PASSAGE FOR REVIEW section start

As Thanksgiving approaches this year, amid the news of a second wave of COVID-19 and re-imposed restrictions on social gatherings, many of us are feeling unsettled, a bit disappointed that large family get-togethers will not be taking place, and perhaps even a bit lonely. As has been the story of 2020, everything feels different, including Thanksgiving.
For many, pandemic-related fatigue is affecting mental health, physical wellness, relationships and habits. Meeting up with friends for coffee, bumping into an acquaintance at a sporting event and sharing a laugh, sitting amongst hundreds of smiling concert-goers, attending large joyful celebrations, like wedding receptions – all seem like things of the past. Even some introverts, who perhaps found physical distancing and staying home a welcome relief in the early stages of the pandemic, are now craving a return to normalcy. A return to human interaction. Seeing smiling faces. Shaking hands. Talking face-to-face. We miss people.
Let’s not forget the value of meaningful conversations. The simple act of sharing something that’s important to you with another person can provide immediate satisfaction. Not everyone enjoys daily social exchanges and connections with family, partners and housemates. With the sudden disappearance of ordinary social interactions from daily life, the impact on those who live alone is magnified.
Perhaps this Thanksgiving, we can all take the opportunity to reach out, in a safe and creative way, to those who could probably use a boost. Perhaps you know someone who lives alone, or you know someone who is struggling with depression or anxiety. Chances are, pretty much everyone you know, even if they appear to be doing just fine, would welcome any gesture that promotes a sense of interaction and connectedness. Small acts like dropping off a meal, sending a letter or note, or chatting via Zoom, can go a long way.
This Thanksgiving, perhaps more than ever before, I think we can all agree that we're thankful for the connections we have with others.

PASSAGE FOR REVIEW section end
DATASET EXTRACT section start

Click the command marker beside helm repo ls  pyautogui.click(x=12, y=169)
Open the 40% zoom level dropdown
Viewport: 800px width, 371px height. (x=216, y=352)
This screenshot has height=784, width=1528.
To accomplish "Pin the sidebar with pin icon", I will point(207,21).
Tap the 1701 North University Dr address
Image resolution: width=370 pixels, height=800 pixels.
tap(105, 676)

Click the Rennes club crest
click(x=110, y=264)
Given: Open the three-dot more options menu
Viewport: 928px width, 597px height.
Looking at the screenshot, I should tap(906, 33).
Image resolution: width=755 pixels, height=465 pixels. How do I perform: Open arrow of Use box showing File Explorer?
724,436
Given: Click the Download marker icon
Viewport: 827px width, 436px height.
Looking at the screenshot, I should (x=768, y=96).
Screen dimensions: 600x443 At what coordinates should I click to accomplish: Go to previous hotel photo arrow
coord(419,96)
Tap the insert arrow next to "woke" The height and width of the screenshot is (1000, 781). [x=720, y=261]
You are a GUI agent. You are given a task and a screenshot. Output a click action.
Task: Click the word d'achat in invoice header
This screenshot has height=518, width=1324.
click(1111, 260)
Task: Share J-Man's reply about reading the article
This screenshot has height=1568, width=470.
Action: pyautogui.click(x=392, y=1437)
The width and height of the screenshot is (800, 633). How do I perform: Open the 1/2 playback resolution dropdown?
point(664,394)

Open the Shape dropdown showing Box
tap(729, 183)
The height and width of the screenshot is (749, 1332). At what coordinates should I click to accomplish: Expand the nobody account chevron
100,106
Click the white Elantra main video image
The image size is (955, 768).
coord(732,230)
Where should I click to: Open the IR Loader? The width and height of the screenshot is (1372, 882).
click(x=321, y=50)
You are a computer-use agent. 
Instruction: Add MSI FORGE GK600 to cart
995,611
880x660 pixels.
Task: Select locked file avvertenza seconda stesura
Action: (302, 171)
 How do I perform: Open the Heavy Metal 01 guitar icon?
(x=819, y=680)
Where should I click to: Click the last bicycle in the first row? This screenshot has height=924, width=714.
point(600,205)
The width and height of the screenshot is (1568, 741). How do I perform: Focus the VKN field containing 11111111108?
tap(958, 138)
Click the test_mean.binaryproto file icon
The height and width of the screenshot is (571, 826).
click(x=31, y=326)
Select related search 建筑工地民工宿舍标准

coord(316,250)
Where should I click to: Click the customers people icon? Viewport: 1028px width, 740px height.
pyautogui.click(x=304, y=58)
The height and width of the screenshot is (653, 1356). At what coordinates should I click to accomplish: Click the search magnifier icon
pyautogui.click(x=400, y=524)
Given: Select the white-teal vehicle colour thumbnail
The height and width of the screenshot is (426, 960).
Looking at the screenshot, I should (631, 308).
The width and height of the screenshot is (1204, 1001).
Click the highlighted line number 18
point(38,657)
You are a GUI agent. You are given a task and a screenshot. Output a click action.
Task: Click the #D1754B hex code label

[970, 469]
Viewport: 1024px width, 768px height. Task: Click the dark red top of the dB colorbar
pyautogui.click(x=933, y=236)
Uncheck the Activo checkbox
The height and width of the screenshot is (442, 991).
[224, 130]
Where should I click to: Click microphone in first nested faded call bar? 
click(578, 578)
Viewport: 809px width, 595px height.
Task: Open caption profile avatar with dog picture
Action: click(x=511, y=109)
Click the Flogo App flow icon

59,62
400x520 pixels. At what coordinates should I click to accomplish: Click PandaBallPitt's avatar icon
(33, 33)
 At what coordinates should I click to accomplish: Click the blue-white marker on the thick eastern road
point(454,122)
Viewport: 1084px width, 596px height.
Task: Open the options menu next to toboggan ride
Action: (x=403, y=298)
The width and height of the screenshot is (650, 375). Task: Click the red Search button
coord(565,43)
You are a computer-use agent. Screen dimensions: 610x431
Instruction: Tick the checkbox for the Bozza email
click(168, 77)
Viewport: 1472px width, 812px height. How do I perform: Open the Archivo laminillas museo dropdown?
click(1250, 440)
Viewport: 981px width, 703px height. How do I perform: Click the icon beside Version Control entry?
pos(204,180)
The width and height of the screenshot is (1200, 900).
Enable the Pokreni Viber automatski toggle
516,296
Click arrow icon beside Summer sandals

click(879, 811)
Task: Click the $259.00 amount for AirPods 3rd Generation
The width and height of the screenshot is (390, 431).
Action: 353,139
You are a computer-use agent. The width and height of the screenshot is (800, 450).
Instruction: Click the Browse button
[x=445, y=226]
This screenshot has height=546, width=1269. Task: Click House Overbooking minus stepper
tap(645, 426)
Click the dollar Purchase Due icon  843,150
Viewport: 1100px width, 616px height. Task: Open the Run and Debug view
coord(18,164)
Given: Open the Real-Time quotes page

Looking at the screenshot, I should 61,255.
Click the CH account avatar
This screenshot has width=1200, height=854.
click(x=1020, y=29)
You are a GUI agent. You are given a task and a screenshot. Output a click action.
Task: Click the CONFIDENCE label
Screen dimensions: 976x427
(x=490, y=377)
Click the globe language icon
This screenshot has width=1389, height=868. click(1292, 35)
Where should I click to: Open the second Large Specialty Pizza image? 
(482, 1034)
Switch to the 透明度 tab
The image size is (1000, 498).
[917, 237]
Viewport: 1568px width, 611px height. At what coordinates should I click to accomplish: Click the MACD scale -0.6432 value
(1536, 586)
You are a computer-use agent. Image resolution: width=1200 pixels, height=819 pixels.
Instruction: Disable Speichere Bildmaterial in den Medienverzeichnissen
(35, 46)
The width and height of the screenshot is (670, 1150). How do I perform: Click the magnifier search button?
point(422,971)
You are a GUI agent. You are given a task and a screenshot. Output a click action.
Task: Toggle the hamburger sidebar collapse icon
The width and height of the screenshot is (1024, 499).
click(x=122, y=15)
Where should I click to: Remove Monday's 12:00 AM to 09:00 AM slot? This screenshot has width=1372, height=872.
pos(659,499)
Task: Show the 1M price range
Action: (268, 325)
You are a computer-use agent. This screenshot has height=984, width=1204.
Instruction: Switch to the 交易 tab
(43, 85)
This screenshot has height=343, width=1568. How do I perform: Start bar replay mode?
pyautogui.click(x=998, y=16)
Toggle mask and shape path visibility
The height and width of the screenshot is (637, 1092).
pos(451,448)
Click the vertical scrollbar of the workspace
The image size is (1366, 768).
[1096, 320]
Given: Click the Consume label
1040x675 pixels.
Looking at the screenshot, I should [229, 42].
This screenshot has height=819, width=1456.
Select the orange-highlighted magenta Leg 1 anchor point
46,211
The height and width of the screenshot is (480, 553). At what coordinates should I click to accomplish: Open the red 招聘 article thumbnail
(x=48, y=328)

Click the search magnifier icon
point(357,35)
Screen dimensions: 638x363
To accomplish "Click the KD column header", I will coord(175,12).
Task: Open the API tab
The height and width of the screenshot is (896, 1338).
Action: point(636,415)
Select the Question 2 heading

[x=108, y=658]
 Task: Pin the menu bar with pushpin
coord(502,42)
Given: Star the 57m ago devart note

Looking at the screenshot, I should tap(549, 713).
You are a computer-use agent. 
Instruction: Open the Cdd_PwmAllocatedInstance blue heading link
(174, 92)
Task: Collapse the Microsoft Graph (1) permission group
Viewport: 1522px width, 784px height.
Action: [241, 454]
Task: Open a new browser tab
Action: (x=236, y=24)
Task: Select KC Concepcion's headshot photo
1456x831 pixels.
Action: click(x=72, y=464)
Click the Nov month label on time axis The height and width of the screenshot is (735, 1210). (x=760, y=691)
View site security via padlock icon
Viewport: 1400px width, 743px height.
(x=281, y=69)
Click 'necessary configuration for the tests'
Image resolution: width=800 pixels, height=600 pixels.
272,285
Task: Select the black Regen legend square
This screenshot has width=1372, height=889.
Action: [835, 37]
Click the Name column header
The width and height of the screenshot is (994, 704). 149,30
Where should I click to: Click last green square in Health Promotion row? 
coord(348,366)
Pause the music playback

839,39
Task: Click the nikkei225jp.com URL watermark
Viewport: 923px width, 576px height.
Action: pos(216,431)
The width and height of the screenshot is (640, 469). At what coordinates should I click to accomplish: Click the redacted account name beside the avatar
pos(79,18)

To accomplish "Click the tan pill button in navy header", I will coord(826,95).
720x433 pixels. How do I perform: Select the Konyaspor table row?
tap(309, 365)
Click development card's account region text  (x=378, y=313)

DATASET EXTRACT section end

STUDY QUESTIONS:
[A] Recast the paragraph of the Thanksgiving passage that begins "Perhaps this Thanksgiving, we can all" as a short bulleted list that keeps its main facts.
[B] In the Thanksgiving passage, substitute "music fans" for "concert-goers" and write out the part starting at "For many, pandemic-related" and ending at "We miss people.".
The records aren't needed here.

PER-TASK ANSWERS:
[A]
- This Thanksgiving, reach out safely and creatively to people who could use a boost.
- This may include someone who lives alone or who struggles with depression or anxiety.
- Almost everyone, even those who seem fine, would welcome a gesture of connection.
- Small acts help a lot: dropping off a meal, sending a letter or note, or chatting on Zoom.

[B]
For many, pandemic-related fatigue is affecting mental health, physical wellness, relationships and habits. Meeting up with friends for coffee, bumping into an acquaintance at a sporting event and sharing a laugh, sitting amongst hundreds of smiling music fans, attending large joyful celebrations, like wedding receptions – all seem like things of the past. Even some introverts, who perhaps found physical distancing and staying home a welcome relief in the early stages of the pandemic, are now craving a return to normalcy. A return to human interaction. Seeing smiling faces. Shaking hands. Talking face-to-face. We miss people.